As Job and his friends debate you can almost see the revelations Job received. Job 9:30-33 says "If I wash myself with snow water, and make my hands ever so clean; Yet I will be plunged in a ditch, and my own clothes will abhor me. For he is not a man, as I am, that I should answer Him, and we should come together in judgment. Neither is there any daysman between us, that might lay his hand upon us both." And Job 16:17 says "My friends scorn me: but mine eyes pour out tears unto God. Oh that one might plead for a man with God, as a man pleads for his neighbor." Job saw that he was unclean. That his sins could not be washed away in his own strength. He knew that there was no way to reach out to God with out help. He longed for someone to stand between him and God and plead his case.
In Job 19:25 Job sees a glimpse of Jesus and that he would indeed stand between man and God. He says "For I know that my redeemer lives, and that he shall stand at that latter day upon the earth." He declares his faith in a God he can barely glimpse by saying in Job 1:21 "Naked came I out of my mother's womb, and naked shall I return. The Lord gave, and the Lord has taken away; blessed be the name of the Lord". As he and his friends debate the question of why, Job begins to see that it is the wrong question. Rather he needs to be asking "who?" Who is God? Who is he really? Do we really know Him? Do we really see Him for who he is? Do we have a revelation of the Redeemer who lives? Do we realize that He is so much greater and so much higher than we can fathom?

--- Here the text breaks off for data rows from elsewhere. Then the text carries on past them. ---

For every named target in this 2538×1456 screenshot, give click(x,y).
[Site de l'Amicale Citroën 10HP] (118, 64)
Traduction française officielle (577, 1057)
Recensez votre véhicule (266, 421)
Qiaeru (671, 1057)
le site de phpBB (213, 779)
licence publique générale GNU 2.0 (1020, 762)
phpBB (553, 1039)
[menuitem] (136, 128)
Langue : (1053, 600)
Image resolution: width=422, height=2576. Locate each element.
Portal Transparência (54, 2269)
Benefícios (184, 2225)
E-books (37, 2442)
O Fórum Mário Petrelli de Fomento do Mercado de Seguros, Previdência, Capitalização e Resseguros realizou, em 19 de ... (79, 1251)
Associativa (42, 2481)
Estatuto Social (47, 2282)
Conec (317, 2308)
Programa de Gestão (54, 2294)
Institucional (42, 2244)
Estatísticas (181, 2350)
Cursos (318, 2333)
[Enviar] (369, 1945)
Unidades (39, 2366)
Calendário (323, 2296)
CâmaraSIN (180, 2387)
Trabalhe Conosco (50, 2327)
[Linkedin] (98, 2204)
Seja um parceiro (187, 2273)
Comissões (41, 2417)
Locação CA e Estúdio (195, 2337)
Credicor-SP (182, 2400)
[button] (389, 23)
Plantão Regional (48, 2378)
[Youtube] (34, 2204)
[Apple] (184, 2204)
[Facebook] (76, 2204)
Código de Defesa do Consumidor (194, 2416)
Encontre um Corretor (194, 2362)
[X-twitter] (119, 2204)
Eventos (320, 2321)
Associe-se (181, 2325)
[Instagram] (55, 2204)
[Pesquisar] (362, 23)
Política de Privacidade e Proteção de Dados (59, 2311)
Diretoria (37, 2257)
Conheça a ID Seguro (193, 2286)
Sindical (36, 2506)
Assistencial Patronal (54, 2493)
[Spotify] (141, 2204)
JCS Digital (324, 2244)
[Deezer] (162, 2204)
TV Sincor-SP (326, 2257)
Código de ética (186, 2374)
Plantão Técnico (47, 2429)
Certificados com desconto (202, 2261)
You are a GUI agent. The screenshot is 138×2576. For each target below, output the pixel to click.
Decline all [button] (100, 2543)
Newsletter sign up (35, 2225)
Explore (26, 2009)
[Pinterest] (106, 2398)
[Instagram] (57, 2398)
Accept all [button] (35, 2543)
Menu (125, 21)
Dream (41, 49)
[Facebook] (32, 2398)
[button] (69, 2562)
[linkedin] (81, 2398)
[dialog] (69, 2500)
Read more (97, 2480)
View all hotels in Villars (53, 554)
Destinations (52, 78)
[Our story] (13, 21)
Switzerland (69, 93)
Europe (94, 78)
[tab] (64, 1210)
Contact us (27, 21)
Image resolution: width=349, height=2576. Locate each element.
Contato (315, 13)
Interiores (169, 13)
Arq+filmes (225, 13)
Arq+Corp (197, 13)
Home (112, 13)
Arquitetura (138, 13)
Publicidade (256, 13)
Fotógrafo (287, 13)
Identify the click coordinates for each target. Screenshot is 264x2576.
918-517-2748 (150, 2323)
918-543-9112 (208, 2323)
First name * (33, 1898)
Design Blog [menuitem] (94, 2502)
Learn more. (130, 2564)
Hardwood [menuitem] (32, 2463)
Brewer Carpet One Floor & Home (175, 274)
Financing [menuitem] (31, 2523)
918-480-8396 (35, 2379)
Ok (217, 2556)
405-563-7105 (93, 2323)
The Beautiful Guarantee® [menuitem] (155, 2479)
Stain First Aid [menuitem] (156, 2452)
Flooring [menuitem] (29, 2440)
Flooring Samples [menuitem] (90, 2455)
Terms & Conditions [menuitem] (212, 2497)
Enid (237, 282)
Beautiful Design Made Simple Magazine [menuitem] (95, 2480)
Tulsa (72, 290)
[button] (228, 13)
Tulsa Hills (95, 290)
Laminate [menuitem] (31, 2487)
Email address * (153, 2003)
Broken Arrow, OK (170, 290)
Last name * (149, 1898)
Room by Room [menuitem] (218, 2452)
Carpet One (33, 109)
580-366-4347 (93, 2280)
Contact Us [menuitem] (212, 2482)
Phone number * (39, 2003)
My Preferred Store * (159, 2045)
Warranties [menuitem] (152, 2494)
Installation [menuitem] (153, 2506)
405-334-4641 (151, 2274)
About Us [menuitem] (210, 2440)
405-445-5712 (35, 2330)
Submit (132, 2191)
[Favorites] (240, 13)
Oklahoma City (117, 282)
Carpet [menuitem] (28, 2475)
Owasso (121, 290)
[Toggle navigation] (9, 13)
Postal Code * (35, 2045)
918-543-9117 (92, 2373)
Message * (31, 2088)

God speaks to Job at the end of the book. He shows Job that in all his knowledge of God, he still didn't really know Him. And maybe, just maybe, this trial taught Job the greatest lesson of all. To not ask "why?" but "who?" To not seek the answers to why we are going through what we are going through, but to settle in our hearts that whatever may came our way, we will seek the very heart of God. That we will seek to know Him more. To find his heart in the midst of the storm. To look for the Redeemer who lives in the midst of our heart ache and to cling to Him.
So today, no matter what you face, ask yourself "Who is God anyway?" Do I really know Him like I think I do? And embrace your trials as a chance to know your God more. For God longs to reveal Himself to you. He wants to pour Himself into you and build a firm foundation for you to stand on in any storm you face.
May God bless you as you seek Him in your storm.